_WHAT IS REQUIRED_:
Using the entries that follow, collect the lines where the word "breadcrumb" appears.

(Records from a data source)
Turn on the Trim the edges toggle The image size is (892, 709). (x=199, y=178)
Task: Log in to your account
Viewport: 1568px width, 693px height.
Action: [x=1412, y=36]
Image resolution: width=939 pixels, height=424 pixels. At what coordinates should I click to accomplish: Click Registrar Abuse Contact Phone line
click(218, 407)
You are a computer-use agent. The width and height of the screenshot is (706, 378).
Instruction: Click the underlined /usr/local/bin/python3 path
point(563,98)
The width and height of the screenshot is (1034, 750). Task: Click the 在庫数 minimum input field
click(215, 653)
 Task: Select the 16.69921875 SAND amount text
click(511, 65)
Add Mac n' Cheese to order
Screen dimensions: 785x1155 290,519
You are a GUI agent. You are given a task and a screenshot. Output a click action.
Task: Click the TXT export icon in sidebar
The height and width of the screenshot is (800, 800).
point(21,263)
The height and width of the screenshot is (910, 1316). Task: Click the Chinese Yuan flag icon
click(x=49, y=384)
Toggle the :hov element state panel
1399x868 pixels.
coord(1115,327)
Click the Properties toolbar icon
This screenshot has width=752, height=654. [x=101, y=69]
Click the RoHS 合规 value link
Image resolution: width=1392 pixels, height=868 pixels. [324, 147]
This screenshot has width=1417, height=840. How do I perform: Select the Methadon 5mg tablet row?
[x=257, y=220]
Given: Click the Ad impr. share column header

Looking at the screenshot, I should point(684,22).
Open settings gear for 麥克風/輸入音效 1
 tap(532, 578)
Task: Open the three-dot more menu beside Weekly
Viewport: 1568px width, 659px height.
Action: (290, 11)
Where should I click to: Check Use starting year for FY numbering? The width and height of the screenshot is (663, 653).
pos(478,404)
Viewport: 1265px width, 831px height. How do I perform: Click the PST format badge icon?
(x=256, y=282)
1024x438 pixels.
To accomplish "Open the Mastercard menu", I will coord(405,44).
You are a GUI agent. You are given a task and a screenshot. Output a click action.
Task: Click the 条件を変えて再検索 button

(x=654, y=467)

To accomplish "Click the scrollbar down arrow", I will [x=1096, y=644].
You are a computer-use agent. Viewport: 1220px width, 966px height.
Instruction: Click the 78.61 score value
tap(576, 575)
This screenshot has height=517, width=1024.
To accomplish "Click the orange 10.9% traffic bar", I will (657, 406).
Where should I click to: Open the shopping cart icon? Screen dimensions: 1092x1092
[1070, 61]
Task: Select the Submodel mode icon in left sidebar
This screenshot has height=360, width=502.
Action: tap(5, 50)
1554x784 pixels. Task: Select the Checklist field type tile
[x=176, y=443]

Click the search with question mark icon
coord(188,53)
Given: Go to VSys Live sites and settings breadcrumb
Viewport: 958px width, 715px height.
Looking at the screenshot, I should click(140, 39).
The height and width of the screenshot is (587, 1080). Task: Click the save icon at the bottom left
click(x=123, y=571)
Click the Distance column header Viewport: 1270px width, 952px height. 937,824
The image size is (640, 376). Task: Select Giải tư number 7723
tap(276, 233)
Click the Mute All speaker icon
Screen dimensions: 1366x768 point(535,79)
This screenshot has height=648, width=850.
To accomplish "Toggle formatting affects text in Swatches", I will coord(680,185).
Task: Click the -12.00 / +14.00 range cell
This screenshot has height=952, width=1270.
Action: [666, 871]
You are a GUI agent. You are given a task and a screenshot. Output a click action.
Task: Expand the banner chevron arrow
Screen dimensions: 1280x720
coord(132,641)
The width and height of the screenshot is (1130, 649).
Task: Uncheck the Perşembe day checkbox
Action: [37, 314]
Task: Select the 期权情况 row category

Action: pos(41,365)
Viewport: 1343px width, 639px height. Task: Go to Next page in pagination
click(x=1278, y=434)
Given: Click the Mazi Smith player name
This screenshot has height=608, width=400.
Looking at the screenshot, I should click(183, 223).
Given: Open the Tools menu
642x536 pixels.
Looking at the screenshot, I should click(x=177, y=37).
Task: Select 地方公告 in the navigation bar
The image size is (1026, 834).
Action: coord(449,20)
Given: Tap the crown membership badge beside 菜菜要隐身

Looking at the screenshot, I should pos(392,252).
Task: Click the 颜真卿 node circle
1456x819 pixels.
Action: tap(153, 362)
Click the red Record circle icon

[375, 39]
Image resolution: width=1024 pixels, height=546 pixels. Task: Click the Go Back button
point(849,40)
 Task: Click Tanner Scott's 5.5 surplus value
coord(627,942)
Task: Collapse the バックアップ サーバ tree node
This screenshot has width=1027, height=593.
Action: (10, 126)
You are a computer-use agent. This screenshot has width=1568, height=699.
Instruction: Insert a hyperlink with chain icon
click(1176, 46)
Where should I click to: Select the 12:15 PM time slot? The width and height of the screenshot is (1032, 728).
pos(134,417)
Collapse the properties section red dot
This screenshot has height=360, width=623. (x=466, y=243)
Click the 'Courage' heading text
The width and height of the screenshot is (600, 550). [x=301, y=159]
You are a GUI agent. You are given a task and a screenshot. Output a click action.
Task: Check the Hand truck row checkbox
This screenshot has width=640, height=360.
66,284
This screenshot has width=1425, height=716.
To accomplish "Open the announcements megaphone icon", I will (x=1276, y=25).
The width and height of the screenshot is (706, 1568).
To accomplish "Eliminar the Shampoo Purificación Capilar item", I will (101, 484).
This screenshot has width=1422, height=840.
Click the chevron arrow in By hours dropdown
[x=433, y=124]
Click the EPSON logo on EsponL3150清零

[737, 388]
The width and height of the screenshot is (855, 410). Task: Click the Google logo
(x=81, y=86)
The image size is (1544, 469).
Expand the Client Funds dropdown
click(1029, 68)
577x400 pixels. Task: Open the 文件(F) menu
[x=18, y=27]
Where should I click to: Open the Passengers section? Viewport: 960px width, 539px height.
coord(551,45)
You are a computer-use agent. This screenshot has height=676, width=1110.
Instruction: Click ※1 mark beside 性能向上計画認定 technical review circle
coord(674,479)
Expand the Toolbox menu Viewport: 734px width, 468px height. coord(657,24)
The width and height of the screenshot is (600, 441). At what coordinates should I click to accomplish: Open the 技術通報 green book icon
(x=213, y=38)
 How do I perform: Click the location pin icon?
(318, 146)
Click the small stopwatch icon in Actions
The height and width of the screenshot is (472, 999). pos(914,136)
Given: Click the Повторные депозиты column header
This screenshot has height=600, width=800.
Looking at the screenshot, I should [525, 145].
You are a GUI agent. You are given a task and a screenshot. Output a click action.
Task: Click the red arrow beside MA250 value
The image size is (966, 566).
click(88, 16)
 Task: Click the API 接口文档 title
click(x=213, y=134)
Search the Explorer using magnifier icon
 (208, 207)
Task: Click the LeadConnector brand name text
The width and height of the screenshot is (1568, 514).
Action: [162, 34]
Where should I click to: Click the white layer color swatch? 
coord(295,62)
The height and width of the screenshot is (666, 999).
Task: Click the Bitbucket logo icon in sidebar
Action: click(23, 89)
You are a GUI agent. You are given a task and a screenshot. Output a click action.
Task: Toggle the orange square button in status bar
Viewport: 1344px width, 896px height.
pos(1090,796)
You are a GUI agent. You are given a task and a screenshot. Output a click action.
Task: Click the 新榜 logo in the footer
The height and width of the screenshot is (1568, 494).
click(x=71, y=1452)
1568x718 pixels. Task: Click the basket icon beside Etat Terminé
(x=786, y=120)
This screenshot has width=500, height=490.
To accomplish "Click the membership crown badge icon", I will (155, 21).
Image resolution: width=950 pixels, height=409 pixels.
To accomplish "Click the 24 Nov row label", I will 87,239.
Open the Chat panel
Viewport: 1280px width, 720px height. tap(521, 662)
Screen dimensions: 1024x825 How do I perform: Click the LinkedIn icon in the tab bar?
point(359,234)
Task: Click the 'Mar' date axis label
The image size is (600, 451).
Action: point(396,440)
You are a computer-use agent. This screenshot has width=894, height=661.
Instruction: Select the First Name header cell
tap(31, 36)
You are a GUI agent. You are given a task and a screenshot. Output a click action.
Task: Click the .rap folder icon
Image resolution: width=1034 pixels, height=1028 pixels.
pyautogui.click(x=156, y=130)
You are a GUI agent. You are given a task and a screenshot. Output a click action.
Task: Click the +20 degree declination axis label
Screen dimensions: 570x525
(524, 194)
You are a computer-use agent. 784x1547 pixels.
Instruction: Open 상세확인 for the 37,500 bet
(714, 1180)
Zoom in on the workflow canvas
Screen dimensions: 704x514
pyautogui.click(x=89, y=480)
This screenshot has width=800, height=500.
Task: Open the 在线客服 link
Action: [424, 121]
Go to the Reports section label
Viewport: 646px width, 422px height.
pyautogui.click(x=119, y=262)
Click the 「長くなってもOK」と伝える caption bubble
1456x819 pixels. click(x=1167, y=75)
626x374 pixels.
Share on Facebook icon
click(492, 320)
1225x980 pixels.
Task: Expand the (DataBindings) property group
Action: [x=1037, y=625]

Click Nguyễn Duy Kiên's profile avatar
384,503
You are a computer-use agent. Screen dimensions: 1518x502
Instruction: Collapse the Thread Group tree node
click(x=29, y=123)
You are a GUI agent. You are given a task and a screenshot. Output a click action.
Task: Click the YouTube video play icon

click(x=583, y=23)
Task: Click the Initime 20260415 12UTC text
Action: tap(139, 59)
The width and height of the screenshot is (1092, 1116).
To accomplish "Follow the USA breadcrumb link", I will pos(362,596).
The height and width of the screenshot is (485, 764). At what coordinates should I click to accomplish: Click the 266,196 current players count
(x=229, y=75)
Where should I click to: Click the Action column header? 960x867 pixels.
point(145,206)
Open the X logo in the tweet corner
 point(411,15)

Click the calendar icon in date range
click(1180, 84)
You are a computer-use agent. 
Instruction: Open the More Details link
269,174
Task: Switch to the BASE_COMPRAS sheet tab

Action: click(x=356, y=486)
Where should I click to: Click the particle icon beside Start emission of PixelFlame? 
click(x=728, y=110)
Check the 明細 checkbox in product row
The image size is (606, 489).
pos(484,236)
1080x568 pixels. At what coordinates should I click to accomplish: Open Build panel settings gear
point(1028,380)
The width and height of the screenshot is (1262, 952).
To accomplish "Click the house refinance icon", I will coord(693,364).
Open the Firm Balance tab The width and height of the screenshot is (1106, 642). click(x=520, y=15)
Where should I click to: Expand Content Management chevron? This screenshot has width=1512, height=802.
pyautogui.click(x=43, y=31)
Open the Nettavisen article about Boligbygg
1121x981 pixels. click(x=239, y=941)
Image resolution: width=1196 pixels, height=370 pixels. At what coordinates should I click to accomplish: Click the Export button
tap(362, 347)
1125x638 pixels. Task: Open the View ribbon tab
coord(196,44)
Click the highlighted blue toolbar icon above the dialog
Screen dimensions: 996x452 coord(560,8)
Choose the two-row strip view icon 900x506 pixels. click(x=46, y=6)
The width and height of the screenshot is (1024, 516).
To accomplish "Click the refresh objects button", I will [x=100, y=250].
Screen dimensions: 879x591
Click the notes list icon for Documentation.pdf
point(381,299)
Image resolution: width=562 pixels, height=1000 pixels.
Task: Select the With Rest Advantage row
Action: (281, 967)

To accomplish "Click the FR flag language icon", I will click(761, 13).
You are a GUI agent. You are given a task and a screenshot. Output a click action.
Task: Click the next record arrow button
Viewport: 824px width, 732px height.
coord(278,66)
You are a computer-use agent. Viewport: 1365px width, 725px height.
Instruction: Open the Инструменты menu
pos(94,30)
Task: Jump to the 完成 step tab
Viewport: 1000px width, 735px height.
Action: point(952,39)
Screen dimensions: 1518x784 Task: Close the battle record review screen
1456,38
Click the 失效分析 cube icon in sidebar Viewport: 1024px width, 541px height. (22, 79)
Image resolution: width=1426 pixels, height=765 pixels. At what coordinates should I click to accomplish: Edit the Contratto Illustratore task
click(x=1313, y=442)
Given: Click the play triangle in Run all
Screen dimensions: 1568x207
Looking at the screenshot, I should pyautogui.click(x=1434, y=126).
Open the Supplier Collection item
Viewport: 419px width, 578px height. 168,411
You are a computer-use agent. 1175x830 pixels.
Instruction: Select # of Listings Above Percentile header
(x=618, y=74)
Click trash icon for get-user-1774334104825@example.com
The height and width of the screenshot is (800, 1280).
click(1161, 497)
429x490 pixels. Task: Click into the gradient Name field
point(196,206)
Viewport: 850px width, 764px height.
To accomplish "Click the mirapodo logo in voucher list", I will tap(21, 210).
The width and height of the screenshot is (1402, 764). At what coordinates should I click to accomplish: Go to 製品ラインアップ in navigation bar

_COMPLETED EXERCISE_:
Given: Go to VSys Live sites and settings breadcrumb
To accomplish "Follow the USA breadcrumb link", I will pos(362,596).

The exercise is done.